Extract provided
3.2 WOCE Section P17E/P19S

R/V Knorr departed Papeete, Tahiti, on December 4, 1992, and headed toward the first station of the WOCE Section P17E/P19S (see Fig. 1). On the afternoons of December 5, 6, and 7, the vessel stopped for station tests and training. No reportable data were collected. WOCE stations began at 52.5°S, 135.0°W on December 13 (local time) and continued on the planned track until the Antarctic ice edge was reached at 66.3°S, 126°W on December 25. After a 3-day run north to 52°S, 125.3°W, WOCE P17E stations resumed on December 29 along a track slightly south of the originally planned line, ending at 54°S, 88°W on January 9. At this point the track turned south to follow the originally planned P19S line south to 69.3°S, 88°W when station work was terminated short of the ice edge because of the need to begin the run into port. However, the track exceeded the planned minimum southward goal of 67°S, which was the latitude of the R/V Akademik Ioffe crossing of the S4P line. The R/V Knorr arrived in port on schedule January 22, 1993. The total number of stations was slightly less than planned, but a preliminary examination of the isopleths suggests no serious data loss was generated by the use of 40-nm spacing over three "deep basin" portions of the expedition.

The principal sampling program consisted of full-depth CTD profiles with a maximum of 36 small-volume water samples per cast. Water samples were collected for salinity, dissolved oxygen, silicate, phosphate, nitrate, and nitrite from all sampled levels at all stations and for CFC- 11, CFC-12, CFC-113, CCl4, 3He, tritium, 14C, and CO2 system parameters at selected levels and stations. Large-volume sampling for 14C was carried out at 7 stations with 270-L Gerard barrels, with up to 18 samples per station in 2 casts. Check samples for salinity and silicate were analyzed from the Gerard barrels and their piggyback Niskin bottles. Separate surface-water samples were taken approximately one each day for analyses of 226Ra and 228Ra. Separate surface samples were filtered at each station for shore analyses of 13C in dissolved CO2.

Work to complete
a – Answer these questions from the cruise summary for WOCE Section P17E/P19S:
(i) From which port did R/V Knorr depart, and on what date?
(ii) What was the maximum number of small-volume water samples per CTD cast?
(iii) At how many stations was large-volume sampling for 14C carried out?
b – Please reproduce the cruise summary word for word, from "The principal sampling" up to and including "in dissolved CO2.".

Record extracts
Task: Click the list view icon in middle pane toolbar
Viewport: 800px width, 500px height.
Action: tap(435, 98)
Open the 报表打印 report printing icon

---

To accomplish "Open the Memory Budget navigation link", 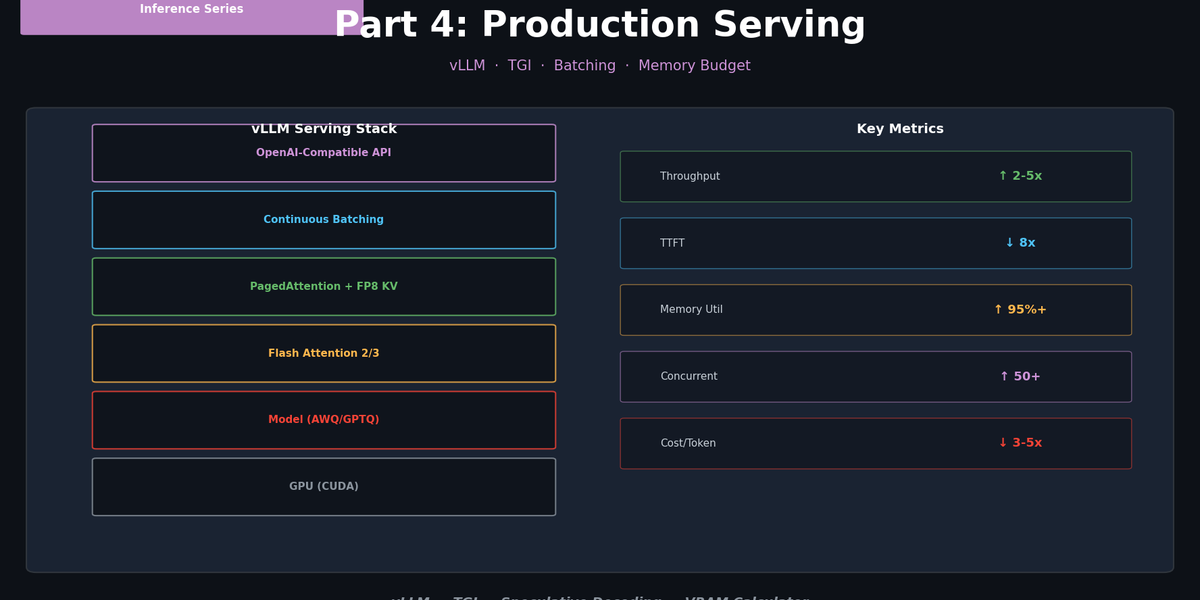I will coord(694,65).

Responses by task
a –
(i) Papeete, Tahiti, on December 4, 1992
(ii) 36
(iii) 7

b –
The principal sampling program consisted of full-depth CTD profiles with a maximum of 36 small-volume water samples per cast. Water samples were collected for salinity, dissolved oxygen, silicate, phosphate, nitrate, and nitrite from all sampled levels at all stations and for CFC- 11, CFC-12, CFC-113, CCl4, 3He, tritium, 14C, and CO2 system parameters at selected levels and stations. Large-volume sampling for 14C was carried out at 7 stations with 270-L Gerard barrels, with up to 18 samples per station in 2 casts. Check samples for salinity and silicate were analyzed from the Gerard barrels and their piggyback Niskin bottles. Separate surface-water samples were taken approximately one each day for analyses of 226Ra and 228Ra. Separate surface samples were filtered at each station for shore analyses of 13C in dissolved CO2.